CoA-SH is coenzyme A: it is a derivative of pantothenic acid; acetyl coenzyme A is a thioester. This is a redox process because the first carbon of pyruvate goes from oxidation number three to oxidation number four (it oxidized) and the second carbon of pyruvate goes from oxidation number two to oxidation number three (it oxidized) . Then the pyruvate is oxidized (it loses two electrons altogether) and the NAD is reduced.
As mentioned, pyruvate dehydrogenase has three types of enzymatic activity, each supported by its own catalytic cofactor:

1. thiamine pyrophosphate (it is a derivative of vitamin B1); it is active in deprotonated form: a carbanion is formed.
2. lipoamide (it is a derivative of lipoic acid); it contains a very reactive disulfide bridge.
3. flavin adenin dinucleotide (it is a derivative of vitamin B2); it is a nucleotide with redox properties: its redox center is made up of the flavin.

In eukaryotic cells, aerobic metabolism occurs in specialized organelles of the cell which are the mitochondria; in bacteria the metabolism of glucose and other species occurs in the cell but there are no specialized organelles.
When pyruvate enters a mitochondrion, it is subjected to the "action of pyruvate carboxylase if there is a need to do gluconeogenesis (to reconstruct the starting material), or it can be subjected to pyruvate dehydrogenase if it is necessary to produce energy: the" acetyl coenzyme A which is formed by aerobic metabolism stimulates the action of pyruvate carboxylase, therefore, it promotes gluoconeogenesis and reduces the action of pyruvate dehydrogenase.

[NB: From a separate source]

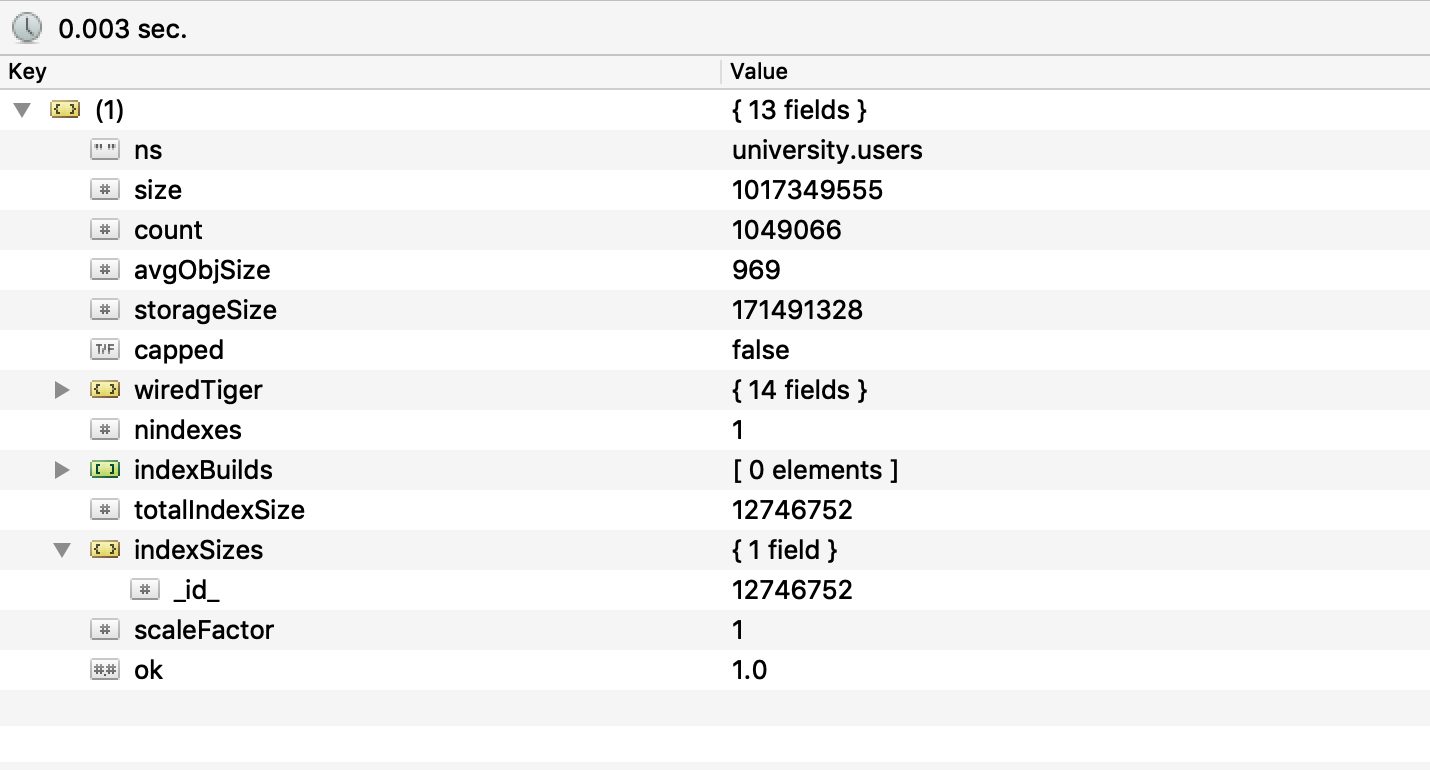Screen dimensions: 1430x770
Task: Click the number type icon beside size
Action: point(104,190)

Let's now see how pyruvate dehydrogenase works; first of all, there is a decarboxylation of pyruvate by the action of thiamine pyrophosphate.
An acidic environment can inhibit aerobic metabolism because the anionic form of thiamine pyrophosphate is active which would be protonated at acidic pH and decarboxylation would not occur.

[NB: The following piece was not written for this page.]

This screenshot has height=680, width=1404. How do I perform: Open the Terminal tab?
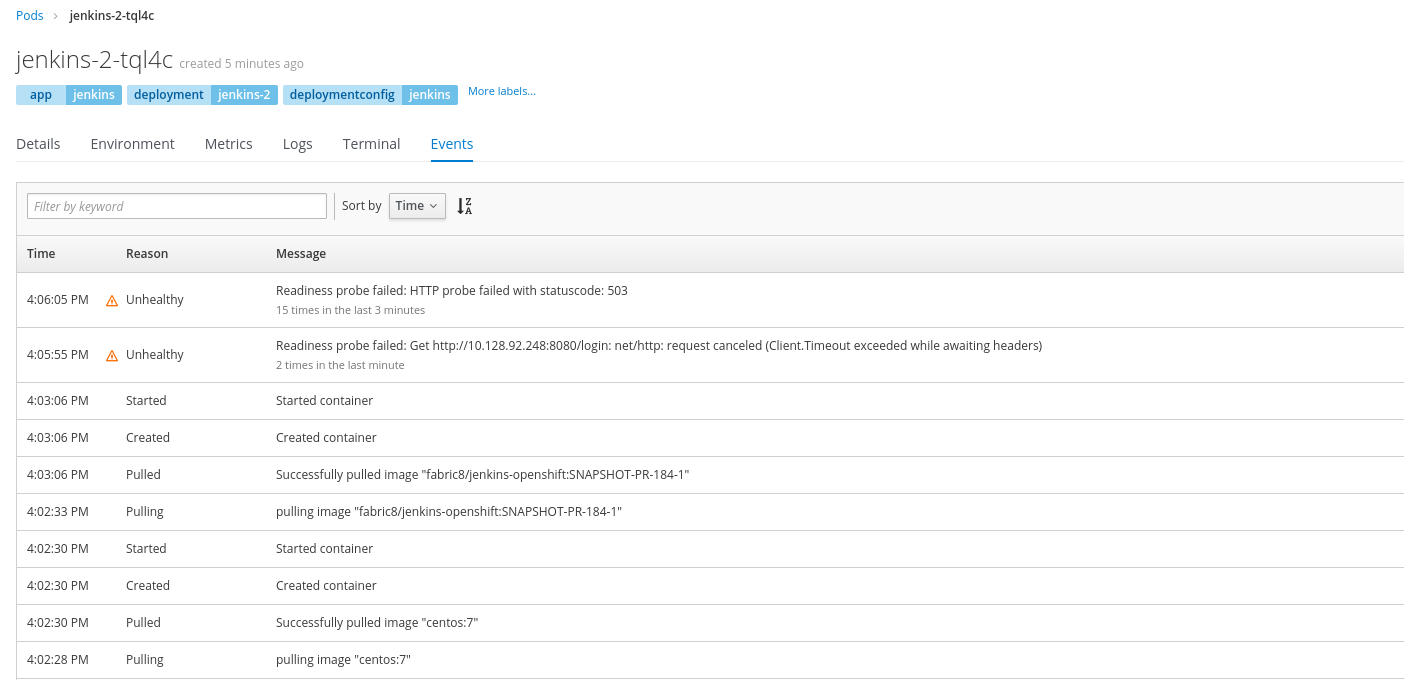coord(371,143)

A decarboxylation is a difficult reaction since a carbon-carbon bond has to be broken; in this case the reaction is thermodynamically favored by the fact that the reaction intermediate (hydroxyethyl-thiamine pyrophosphate) gives resonance (the p-electrons of the molecule are delocalized): the hydroxyethyl-thiamine pyrophosphate exists in three possible forms (of resonance) and this makes it quite stable. Furthermore, the hydroxyethyl-thiamine pyrophosphate in anionic form survives for a long enough time to be able to interact with the disulfide bridge of the lipoamide (second catalytic cofactor of pyruvate dehydrogenase); the disulfide bridge is an oscillating arm (it is located at the end of a long flexible chain) and can move from one catalytic site to another in the enzyme complex.
Then the lipoamide, through the disulfide bridge, binds the hydroxyethyl-thiamine pyrophosphate: acetyl lipoamide is obtained. The one just described is the first phase of a transacetylation reaction catalyzed by the first enzyme of the pyruvate dehydrogenase complex; broken a bond between the hydroxyl group and thiamine pyrophosphate which returned to its original form: a redox reaction took place in which the disulfide bridge acted as an oxidant (the two sulfur atoms reduced) towards the hydroxyl group which it oxidized to acetyl.
After this phase, the oscillating arm of the lipoamide moves and approaches the second enzyme of pyruvate dehydrogenase which carries out the true transacetylase activity by carrying the acetyl group with it: the second phase of the transacetylation reaction catalyzed by the second enzyme takes place; in this way we have obtained acetyl coenzyme A. It is now necessary to restore the lipoamide which is in reduced form: the third enzyme of pyruvate dehydrogenase intervenes which redoxes the lipoamide and transfers its electrodes to the FAD which is reduced to FADH2. The couple FAD / FADH2 can function as a redox pair in two distinct monoelectronic stages or in a single bielectronic stage.
The FADH2 immediately gives its electrons to the NAD + obtaining FAD and NADH + H +.
Acetyl coenzyme A, obtained as described, is the starting product for the Krebs cycle (or cycle of tricarboxylic acids).